Thad Carhart,
critically acclaimed
bestselling author.

The son of an Air Force officer, I grew up in a variety of places, including Washington, D.C.; Paris; Minneapolis; Amherst, Massachusetts; and Tokyo. After graduating from Yale with a degree in anthropology, I worked for the State Department as an interpreter. Graduate studies at Stanford led me to California, where I subsequently worked in the entertainment business, producing major concerts and special events throughout the world. Twenty-six years ago I moved to Paris with my wife and two infant children; I managed events and communications for Apple Computer’s European division. When I left that job I decided to take a break from corporate work and return to my favorite activity: writing.

What began as an idea for a magazine article developed into a book proposal that came to fruition as The Piano Shop on the Left Bank, first published in England by Chatto & Windus. A bestseller in both the U.K. and the U.S., it has been translated into more than a dozen languages. In that work of narrative nonfiction, I was interested in examining the porous membrane of relationships that exists between outsiders and locals in our Paris neighborhood. I told the story of how buying a used piano in France revealed a place not found on any map.

TC at desk in old office

photo by Simo Neri

 

This same interest in those who live where disparate languages and customs overlap sparked my enthusiasm for the story of Jean-Baptiste Charbonneau / Pompy. I have always been an enthusiastic reader of history, and the American frontier holds a special fascination. When I first learned that Sacagawea’s son had spent five years in Europe as a young man, I was both astounded and intrigued. I then found that very little was known about his time there, and I began to imagine telling his story in a historical novel.

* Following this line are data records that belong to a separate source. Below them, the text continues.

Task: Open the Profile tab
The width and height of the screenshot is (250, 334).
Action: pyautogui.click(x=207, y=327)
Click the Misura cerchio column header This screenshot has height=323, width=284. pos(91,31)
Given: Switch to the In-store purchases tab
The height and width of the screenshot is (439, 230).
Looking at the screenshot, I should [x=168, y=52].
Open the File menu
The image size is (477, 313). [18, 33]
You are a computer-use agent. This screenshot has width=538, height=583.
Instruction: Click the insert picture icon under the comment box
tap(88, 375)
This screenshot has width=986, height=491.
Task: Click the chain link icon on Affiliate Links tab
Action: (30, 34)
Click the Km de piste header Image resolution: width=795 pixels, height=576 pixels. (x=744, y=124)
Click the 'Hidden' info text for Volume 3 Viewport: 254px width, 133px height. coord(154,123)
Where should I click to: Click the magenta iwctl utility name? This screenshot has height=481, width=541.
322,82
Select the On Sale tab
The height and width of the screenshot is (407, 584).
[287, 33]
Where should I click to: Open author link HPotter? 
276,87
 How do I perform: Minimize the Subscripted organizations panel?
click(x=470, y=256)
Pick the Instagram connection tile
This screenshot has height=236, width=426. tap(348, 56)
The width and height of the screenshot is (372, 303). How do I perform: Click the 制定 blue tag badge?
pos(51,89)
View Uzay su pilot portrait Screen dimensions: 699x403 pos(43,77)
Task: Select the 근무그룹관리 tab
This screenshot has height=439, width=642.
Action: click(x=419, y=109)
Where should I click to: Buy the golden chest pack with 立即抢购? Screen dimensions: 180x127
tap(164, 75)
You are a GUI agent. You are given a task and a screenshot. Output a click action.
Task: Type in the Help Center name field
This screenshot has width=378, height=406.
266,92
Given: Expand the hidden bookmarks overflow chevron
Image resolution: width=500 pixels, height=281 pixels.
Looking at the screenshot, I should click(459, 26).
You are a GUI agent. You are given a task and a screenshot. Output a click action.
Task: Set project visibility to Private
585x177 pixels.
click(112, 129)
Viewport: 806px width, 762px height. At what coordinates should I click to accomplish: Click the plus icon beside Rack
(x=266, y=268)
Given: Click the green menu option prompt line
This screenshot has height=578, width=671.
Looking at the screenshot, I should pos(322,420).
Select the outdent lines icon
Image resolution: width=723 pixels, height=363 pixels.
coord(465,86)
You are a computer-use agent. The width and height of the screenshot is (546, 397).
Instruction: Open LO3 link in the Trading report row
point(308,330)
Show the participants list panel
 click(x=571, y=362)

My principal interest is how he saw Europe in the mid-1820’s—a world as different from that of the frontier as another planet might be from our own—and how he then fashioned his own path, his own choices. That is something we all have to do to some extent, but the nature of the cultural dissonance that Baptiste faced is phenomenal, and his way of making sense of it compelling. This uncertain and inviting terrain, at the intersection of dissimilar ways of life, continues to inform my writing, both fiction and nonfiction.

thad_hands

photo by Simo Neri

 

In my latest book, Finding Fontainebleau, I return to narrative nonfiction. My own childhood years in France form the basis of a story that begins as a memoir, a look at postwar France through the eyes of an American boy. A NATO officer, my father worked in the Château of Fontainebleau and we lived a stone’s throw from its outer grounds. The enormous old house we rented was at the heart of our family adventure. From it we ventured out to attend French schools, visit Paris on weekends, and embark on family camping trips throughout France as well as Italy and Spain.

 

Against this background of an American boyhood in France, I consider the rich and varied history so perfectly embodied in the Château itself. My deep affection for France was formed in those years, and conditioned my later life when I returned to live in Paris with my wife and children. The intersection of languages and cultures has been a given for me, and an immeasurable source of satisfaction. In Finding Fontainebleau, I aim to give the reader a first-hand sense of this experience, and of its effects on how I see the world.